▶ **The problem**: Please give back only the lines below from the one containing "南陽通信 2026年 5月号 (1319, 191)" to the one containing "未分類 (1284, 393)", each repeated word for word, both ends included.

▶ **Supplied data**:
┄┄┄┄┄┄┄┄┄┄┄┄┄┄┄┄┄┄┄┄

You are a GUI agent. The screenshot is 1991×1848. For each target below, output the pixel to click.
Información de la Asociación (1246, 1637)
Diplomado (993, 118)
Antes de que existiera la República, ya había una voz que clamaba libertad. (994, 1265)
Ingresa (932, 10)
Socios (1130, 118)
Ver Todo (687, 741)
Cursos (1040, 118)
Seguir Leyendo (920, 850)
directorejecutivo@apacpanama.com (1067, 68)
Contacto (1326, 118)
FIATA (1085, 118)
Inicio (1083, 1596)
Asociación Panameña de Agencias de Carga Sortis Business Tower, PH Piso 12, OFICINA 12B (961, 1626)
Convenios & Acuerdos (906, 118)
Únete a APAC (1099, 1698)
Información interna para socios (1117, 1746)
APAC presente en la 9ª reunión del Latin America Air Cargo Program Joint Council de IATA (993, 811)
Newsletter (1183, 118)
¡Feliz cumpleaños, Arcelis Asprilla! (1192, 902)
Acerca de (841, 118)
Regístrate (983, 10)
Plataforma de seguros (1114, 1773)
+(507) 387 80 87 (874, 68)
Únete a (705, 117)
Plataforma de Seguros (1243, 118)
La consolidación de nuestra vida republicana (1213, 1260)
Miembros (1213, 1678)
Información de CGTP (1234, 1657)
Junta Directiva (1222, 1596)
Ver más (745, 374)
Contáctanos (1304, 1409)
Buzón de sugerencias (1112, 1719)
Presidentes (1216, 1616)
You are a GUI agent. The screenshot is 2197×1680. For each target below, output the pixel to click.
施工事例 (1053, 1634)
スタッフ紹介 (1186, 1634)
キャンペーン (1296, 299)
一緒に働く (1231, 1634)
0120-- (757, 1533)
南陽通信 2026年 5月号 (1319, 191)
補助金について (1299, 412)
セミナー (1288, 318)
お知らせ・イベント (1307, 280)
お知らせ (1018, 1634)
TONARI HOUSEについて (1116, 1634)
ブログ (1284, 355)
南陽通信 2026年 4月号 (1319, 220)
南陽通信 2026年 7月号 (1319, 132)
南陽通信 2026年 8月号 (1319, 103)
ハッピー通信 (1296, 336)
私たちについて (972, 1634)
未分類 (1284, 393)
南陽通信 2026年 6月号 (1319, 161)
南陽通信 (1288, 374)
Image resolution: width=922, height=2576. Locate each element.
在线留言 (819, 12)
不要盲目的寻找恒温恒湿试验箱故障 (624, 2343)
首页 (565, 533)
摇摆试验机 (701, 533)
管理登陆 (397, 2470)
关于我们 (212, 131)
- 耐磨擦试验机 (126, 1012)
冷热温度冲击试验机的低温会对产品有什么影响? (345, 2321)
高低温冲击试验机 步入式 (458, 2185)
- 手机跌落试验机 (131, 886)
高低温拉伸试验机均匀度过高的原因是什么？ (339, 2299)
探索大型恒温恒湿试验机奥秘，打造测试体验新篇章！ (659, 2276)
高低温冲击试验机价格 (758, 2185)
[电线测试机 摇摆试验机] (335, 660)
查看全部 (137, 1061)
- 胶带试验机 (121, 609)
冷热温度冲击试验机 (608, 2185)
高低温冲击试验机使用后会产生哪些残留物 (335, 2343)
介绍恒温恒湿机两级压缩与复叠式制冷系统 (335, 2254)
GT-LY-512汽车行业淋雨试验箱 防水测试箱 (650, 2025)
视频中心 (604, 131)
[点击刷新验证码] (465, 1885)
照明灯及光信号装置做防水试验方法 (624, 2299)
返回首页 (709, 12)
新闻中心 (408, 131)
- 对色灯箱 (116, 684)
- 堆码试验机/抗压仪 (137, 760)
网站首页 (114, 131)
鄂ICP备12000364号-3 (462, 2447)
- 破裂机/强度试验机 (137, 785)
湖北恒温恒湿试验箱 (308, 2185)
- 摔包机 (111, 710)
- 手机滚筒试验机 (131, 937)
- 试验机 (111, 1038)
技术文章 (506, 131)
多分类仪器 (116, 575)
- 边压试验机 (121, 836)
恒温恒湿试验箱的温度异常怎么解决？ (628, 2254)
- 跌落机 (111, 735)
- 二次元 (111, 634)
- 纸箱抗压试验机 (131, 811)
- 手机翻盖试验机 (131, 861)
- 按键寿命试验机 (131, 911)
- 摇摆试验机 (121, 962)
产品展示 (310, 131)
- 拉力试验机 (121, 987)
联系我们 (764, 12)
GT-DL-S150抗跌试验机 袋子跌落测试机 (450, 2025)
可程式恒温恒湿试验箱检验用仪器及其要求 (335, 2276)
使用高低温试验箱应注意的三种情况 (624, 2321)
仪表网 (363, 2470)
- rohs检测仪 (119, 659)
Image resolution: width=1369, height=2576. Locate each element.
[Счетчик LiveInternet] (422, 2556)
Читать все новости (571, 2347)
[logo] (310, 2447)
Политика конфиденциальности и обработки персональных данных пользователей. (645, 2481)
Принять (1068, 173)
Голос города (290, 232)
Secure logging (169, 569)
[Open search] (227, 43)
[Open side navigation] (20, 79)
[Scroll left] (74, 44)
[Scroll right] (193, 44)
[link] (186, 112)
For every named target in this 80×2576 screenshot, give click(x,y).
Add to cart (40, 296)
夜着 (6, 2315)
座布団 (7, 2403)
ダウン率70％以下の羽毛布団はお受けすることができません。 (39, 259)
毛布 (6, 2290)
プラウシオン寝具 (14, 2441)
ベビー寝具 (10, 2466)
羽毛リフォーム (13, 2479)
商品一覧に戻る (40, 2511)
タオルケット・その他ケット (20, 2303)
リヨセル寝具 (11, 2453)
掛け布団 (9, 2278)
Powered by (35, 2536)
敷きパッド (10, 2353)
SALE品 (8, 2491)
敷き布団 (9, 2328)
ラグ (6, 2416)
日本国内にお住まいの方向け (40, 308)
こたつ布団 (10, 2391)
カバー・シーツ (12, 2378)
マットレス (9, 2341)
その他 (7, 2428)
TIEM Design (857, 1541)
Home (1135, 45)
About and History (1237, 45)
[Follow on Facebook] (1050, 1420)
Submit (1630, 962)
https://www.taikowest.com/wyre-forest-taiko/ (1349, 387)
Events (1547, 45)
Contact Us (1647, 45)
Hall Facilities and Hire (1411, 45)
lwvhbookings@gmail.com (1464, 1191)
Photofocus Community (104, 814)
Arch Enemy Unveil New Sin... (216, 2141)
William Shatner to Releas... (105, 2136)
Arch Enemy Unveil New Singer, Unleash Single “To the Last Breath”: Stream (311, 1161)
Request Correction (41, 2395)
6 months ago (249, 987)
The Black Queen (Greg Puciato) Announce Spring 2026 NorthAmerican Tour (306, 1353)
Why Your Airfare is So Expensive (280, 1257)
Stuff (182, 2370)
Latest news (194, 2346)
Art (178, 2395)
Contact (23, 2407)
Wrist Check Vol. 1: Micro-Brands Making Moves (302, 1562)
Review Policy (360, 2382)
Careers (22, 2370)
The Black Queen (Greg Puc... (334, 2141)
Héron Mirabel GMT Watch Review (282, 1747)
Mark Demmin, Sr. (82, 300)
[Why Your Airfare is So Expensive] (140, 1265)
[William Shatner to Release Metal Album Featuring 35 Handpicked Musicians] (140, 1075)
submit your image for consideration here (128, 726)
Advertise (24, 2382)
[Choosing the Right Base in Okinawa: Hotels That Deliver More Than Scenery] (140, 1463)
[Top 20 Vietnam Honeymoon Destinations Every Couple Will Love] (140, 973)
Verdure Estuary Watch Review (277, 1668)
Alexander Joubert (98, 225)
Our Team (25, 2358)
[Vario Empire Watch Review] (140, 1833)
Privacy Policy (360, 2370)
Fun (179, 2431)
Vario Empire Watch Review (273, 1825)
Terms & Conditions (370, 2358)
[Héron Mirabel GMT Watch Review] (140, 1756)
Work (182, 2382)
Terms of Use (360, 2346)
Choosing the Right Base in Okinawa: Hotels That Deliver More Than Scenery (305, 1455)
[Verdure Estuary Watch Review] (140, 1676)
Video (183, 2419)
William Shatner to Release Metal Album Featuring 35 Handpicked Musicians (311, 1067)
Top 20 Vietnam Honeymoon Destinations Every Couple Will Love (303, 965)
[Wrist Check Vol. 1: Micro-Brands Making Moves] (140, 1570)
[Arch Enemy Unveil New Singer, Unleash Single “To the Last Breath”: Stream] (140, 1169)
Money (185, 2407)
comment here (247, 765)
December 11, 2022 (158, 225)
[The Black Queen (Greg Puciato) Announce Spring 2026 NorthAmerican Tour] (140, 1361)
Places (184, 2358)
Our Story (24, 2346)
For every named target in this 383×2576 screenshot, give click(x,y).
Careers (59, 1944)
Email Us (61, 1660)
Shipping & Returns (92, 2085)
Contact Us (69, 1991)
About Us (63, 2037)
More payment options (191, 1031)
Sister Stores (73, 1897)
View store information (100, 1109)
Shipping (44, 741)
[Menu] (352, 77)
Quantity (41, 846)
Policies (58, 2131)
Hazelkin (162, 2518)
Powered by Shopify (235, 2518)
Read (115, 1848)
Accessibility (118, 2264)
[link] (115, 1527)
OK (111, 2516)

┄┄┄┄┄┄┄┄┄┄┄┄┄┄┄┄┄┄┄┄

▶ **Response area**:
南陽通信 2026年 5月号 (1319, 191)
補助金について (1299, 412)
セミナー (1288, 318)
お知らせ・イベント (1307, 280)
お知らせ (1018, 1634)
TONARI HOUSEについて (1116, 1634)
ブログ (1284, 355)
南陽通信 2026年 4月号 (1319, 220)
南陽通信 2026年 7月号 (1319, 132)
南陽通信 2026年 8月号 (1319, 103)
ハッピー通信 (1296, 336)
私たちについて (972, 1634)
未分類 (1284, 393)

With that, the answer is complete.